If you do a cutscene where the bad guy's reinforcements are now minutes (instead of rounds) away because of the player's distractions, again they will feel smart.

Use roleplaying to sell it. Have the BBEG look frustrated, screaming out "how, how did you do this!!!" Now the PCs can lord over their victory and watch the bad guy squirm.
 



EzekielRaiden

Follower of the Way
@prabe has the right of it. Give them the easy win, but do what you can to show the connections between the effort they put in and the result that has come out. Bear in mind, it's also possible to put too fine a point on it, so don't go overboard with those links. But, overall, think of it as being like a great video game, where you've been gathering allies, doing all the sidequests, saving every little boy's kitty and building alliances with every queen/chieftain/priestess/etc. When the final showdown comes, all that effort you put in pays off. Those people show up, ready to do their part, proud to be able to give back.

I had a similar sort of situation happen last year with a (relatively) short side-mission. The party had to deal with a weirdo cult using an elder oblex to mind control people. They called in LOTS of help to deal with that stuff: their artificer ally and her fiance who has influence with the priesthood; the Bard's connections to the "Robin Hood" underworld folks; the Battlemaster's connections with the army and political structure; the Ranger calling on his (extremely massive) extended family to get additional mercs and greymarket connections.
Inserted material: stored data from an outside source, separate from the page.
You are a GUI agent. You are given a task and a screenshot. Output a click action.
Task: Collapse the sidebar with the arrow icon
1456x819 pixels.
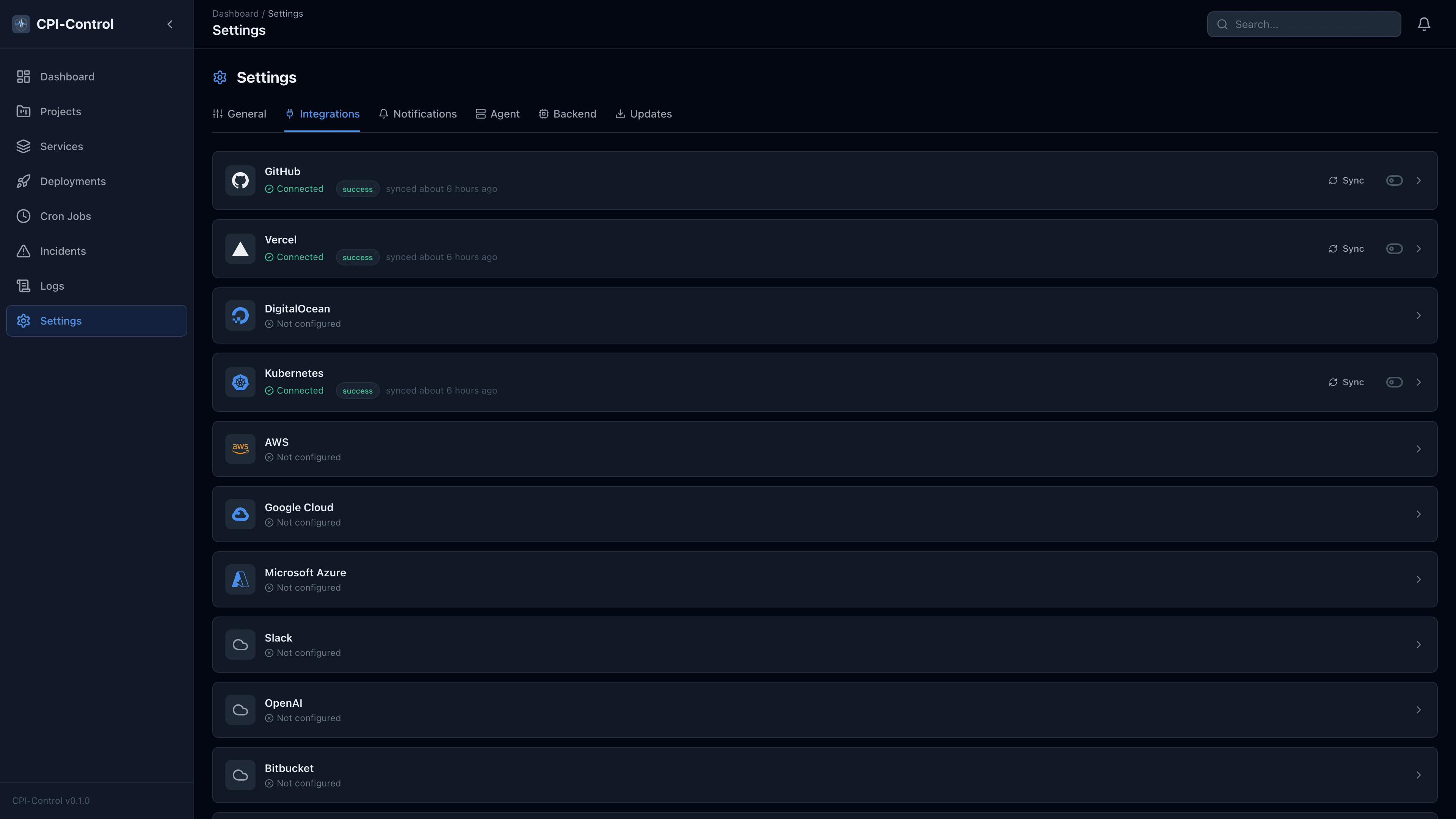tap(170, 24)
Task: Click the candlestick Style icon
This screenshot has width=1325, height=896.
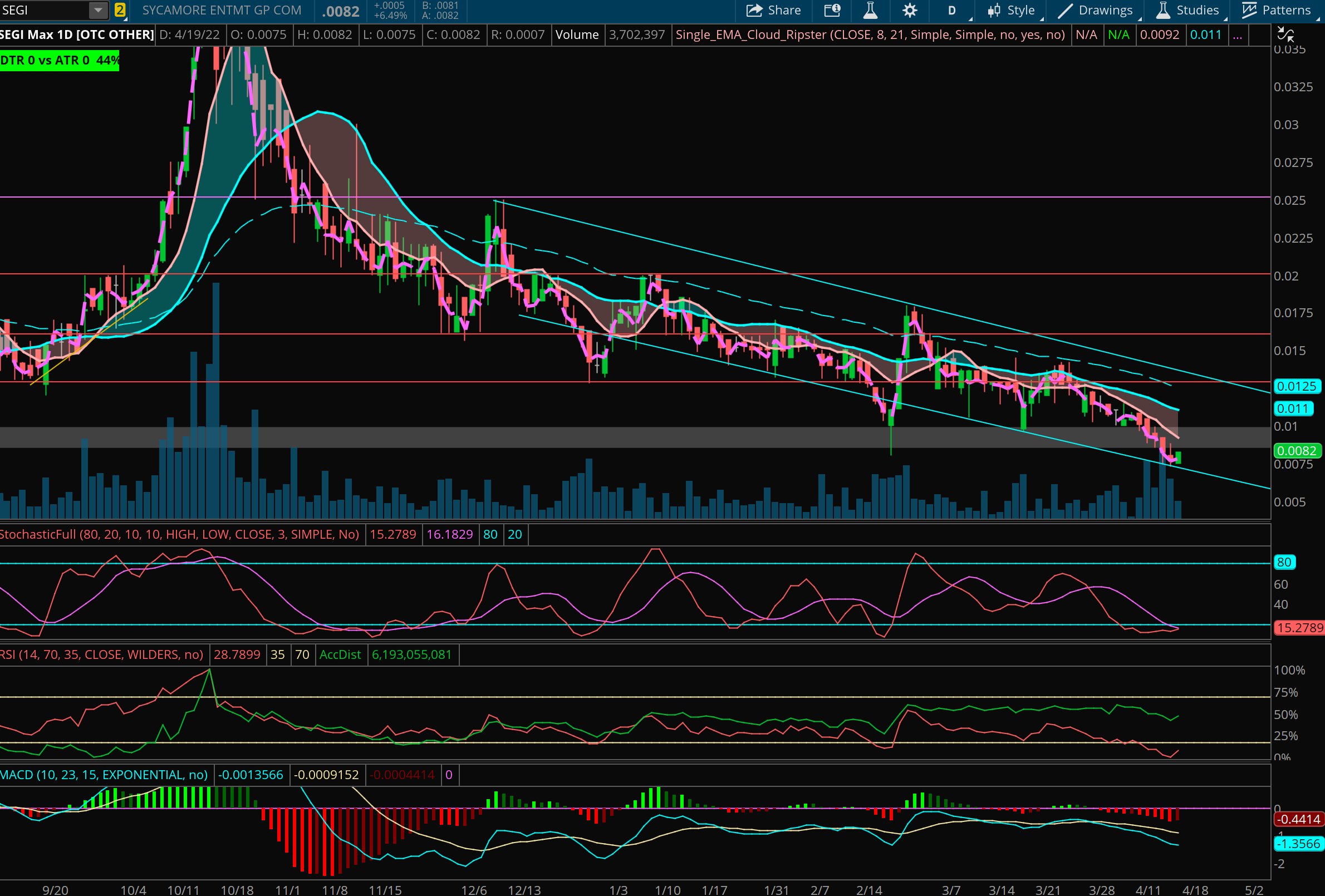Action: [x=994, y=10]
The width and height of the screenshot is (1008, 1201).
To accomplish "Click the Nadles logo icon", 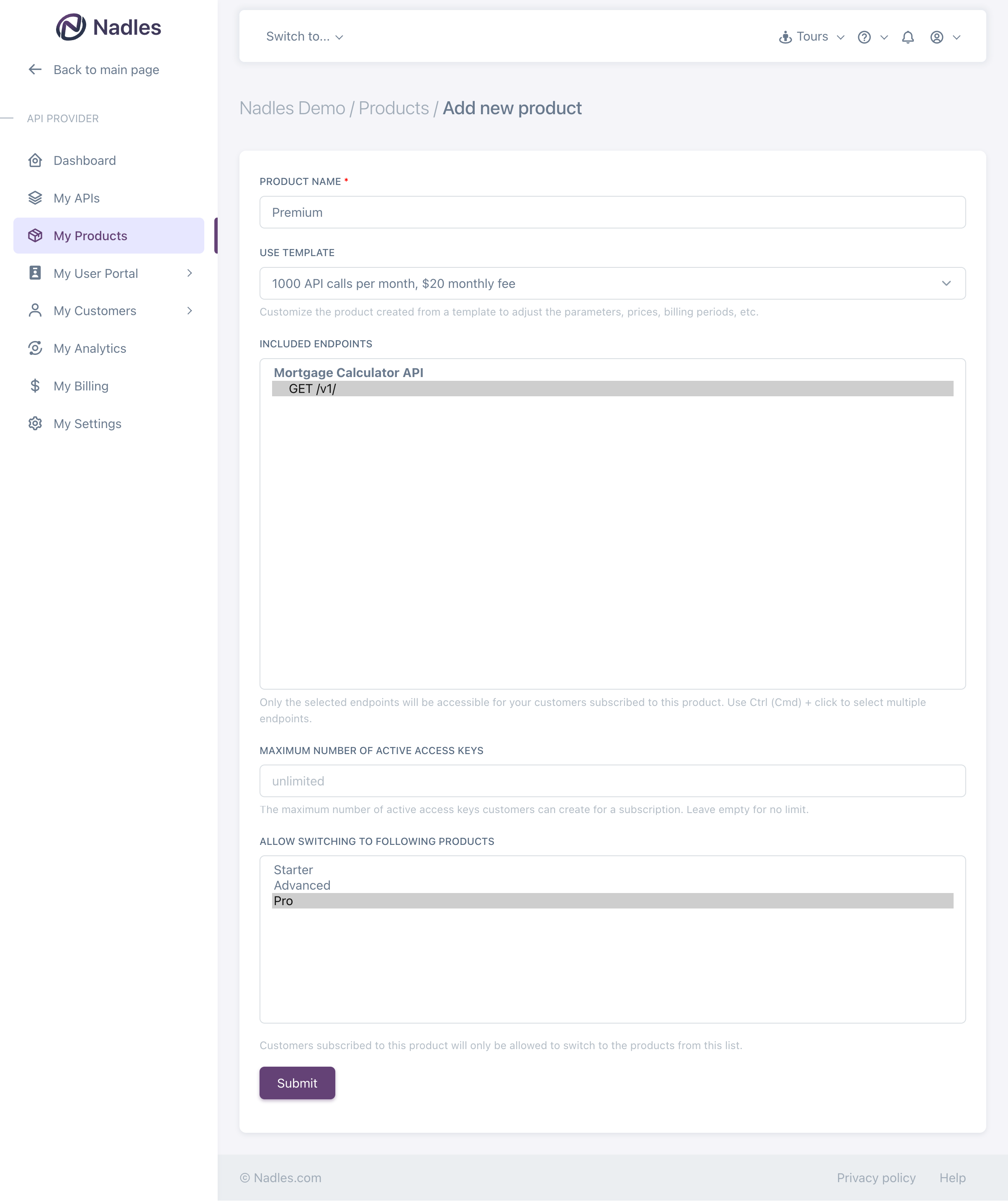I will click(x=70, y=27).
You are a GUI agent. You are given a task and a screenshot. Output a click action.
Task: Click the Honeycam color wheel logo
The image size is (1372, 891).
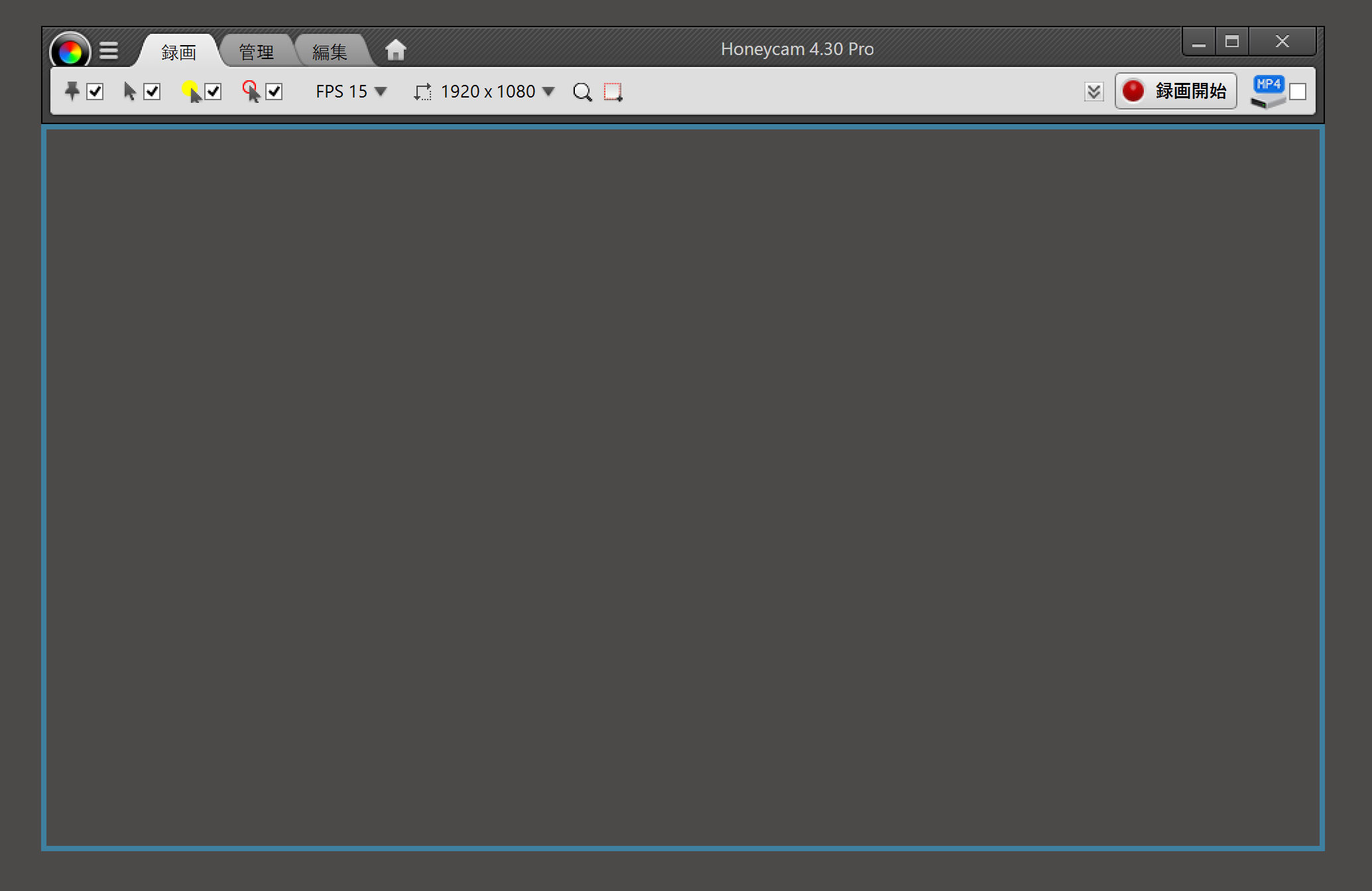pos(70,51)
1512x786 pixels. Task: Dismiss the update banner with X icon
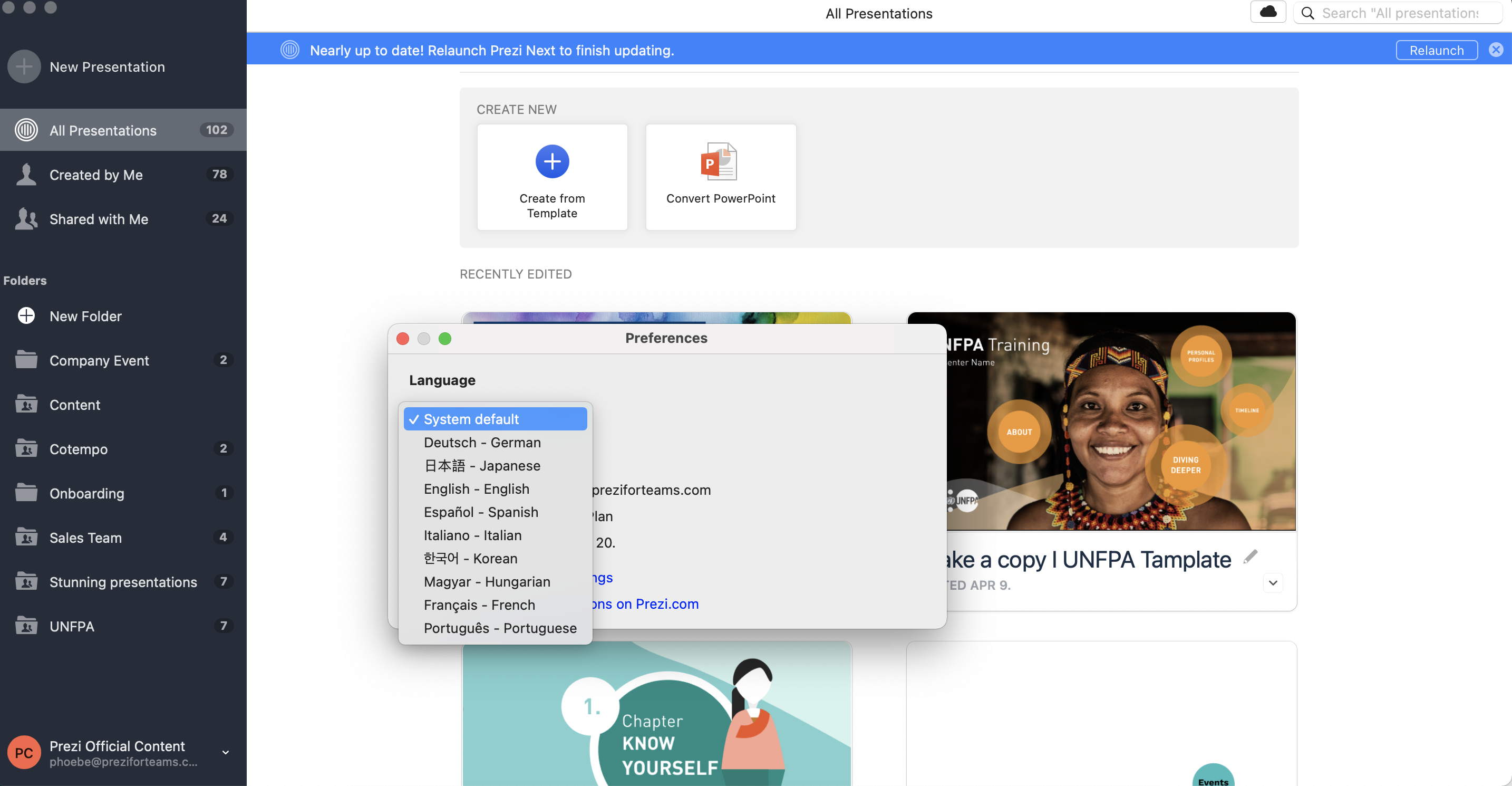click(1496, 50)
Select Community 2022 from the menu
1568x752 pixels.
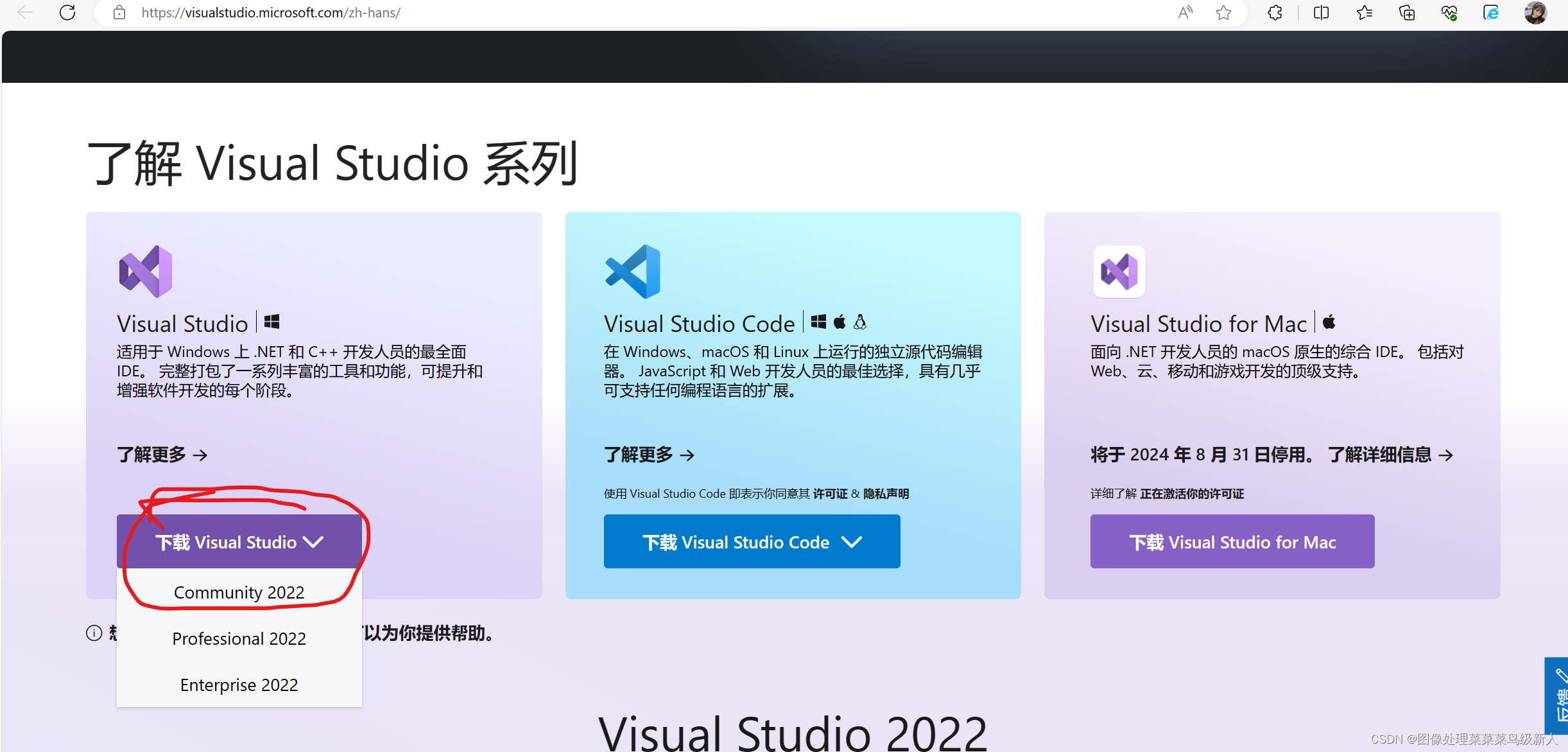(x=239, y=592)
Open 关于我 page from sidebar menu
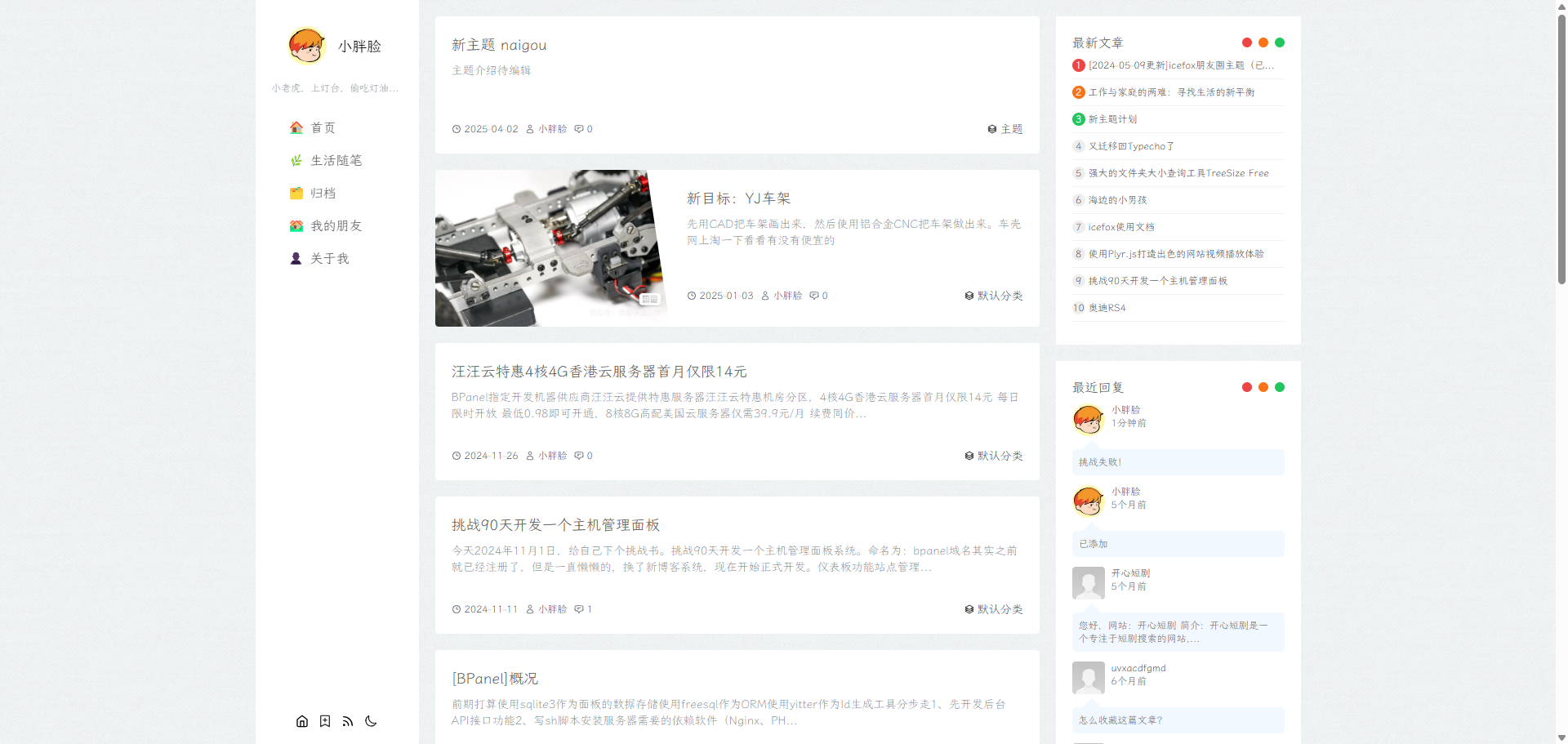The image size is (1568, 744). (328, 258)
Between the three of them, they rallied like three quarters of the city's various groups and factions and managed an excellent precision strike that threatened essentially zero innocent people, saved all the victims of the mind control, and managed to recover some of the bizarro psi-tech that the oblex and its human host/shell was using, which could prove useful later.

Don't be too worried about an "easy" win. If you can show that their work made it an easy win, it will be a badge of honor: "Remember that time we curbstomped the Oinoloth?"
 


Musing Mage

Pondering D&D stuff
Let them have their Hannibal Smith moment if they've earned it...

liam neeson i love when a plan comes together GIF
 

iserith

Magic Wordsmith
I’d feel awesome about it. That was the point of all that prep, right? Always feels good to see your own hard work pay off.
I'm reminded of a situation in my last Eberron campaign. The characters, backs against the wall, had to hand over a schema to the villains to save their skins. This schema would allow the archvillain to complete construction on a warforged colossus and have it open a seal to the Realm of Madness, unleashing heck upon the world.

Only the crafty Cannith artificer in the party was able to make a duplicate schema and design into it a fatal weakness: a small thermal exhaust port which led directly to the reactor system, only about two meters wide, where the colossus's butthole would be. (We're 13 years old in terms of maturity.)

Many sessions later when the villain completed his triumphant machine and set into motion what he thought would be his final act, the characters - with the help of a dragon and a purloined airship - crawled right up that exhaust port and laid waste to the villain's doomsday device and his plans for world annihilation without hardly breaking a sweat. (The cleric's divine intervention perfectly timed to clear the path to the colossus of swarms of aberrations didn't hurt either - 01 rolled on the d100!)

The payoff on these sorts of things is huge for the players.